During the 2013 season Lyerla missed a game against Tennessee and was then suspended for the game against Colorado before quitting the team on October 6, 2013. He ended the season with 3 runs for 17 yards, including a touchdown, and 2 receptions for 26 yards in two games.

==Professional career==

===National Football League===
Lyerla went undrafted in the 2014 NFL draft. He was signed by the Green Bay Packers on May 19, 2014, as an undrafted free agent. On August 2, 2014, at the Packers annual Family Night practice Lyerla tore the posterior cruciate ligament and medial collateral ligament in his right knee when trying to hurdle a defender during a non-contact practice. Initially placed on the Packers injured reserve list, Lyerla was waived with an injury settlement on August 26, 2014, that paid him through Week 8 of the season.

===Arena Football League===
On November 5, 2015, Lyerla signed with the Arizona Rattlers of the Arena Football League for the 2016 Arena Football League season. On March 11, 2016, Lyerla was traded to the Portland Steel for Jordan Mudge.

==Controversies==
In March 2013, Lyerla tweeted in support of a conspiracy theory that the Sandy Hook Elementary School shooting was part of a government conspiracy to advance gun control policies. The tweet was denounced by the University of Oregon as "insensitive and offensive." Lyerla later apologized.

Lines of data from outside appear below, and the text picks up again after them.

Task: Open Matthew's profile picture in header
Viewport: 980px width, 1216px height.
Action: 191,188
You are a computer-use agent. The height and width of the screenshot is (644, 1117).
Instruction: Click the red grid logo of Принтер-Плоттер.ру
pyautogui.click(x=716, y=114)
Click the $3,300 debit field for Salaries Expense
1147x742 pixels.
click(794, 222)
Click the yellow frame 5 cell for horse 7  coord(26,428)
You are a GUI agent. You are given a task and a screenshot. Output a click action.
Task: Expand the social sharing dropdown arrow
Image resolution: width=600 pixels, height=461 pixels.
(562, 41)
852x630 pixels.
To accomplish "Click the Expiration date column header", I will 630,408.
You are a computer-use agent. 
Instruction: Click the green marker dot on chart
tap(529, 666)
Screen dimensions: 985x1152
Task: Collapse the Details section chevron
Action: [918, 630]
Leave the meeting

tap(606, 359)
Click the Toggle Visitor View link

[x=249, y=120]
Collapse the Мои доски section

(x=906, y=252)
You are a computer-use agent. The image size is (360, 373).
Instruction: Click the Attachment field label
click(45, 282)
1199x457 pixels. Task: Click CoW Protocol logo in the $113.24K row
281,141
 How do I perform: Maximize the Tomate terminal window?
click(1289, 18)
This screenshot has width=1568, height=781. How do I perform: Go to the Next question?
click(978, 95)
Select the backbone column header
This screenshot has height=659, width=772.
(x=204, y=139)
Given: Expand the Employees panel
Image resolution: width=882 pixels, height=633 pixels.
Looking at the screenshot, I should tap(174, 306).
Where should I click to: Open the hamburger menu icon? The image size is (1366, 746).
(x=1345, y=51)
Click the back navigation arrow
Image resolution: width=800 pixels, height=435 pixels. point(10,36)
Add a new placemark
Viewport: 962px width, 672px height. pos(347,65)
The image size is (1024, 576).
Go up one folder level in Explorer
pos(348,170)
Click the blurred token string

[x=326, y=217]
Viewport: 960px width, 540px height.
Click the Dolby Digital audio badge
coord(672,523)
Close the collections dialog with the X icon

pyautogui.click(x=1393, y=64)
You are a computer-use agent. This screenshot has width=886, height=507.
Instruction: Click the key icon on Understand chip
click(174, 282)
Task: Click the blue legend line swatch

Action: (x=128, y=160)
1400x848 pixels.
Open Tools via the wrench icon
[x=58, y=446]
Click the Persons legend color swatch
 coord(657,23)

After leaving the Oregon Ducks during the 2013 season, Lyerla was arrested and later pleaded guilty to the unlawful possession of cocaine.

Lyerla was arrested on Saturday, September 6, 2014, at 2:52 a.m. for driving under the influence (DUI). The DUI was for impairment not related to alcohol. On August 28, 2016, Lyerla was arrested in Tigard, Oregon, for possession of heroin. He pleaded guilty to first- and second-degree forgery, and was sentenced to six months in prison. Lyerla escaped custody on May 5, 2017.

Lyerla was sentenced on November 19, 2019, to 27 months in the Oregon State Penitentiary after pleading guilty to charges of coercion, fourth-degree assault, unlawful possession of heroin and strangulation in Lane County Circuit Court.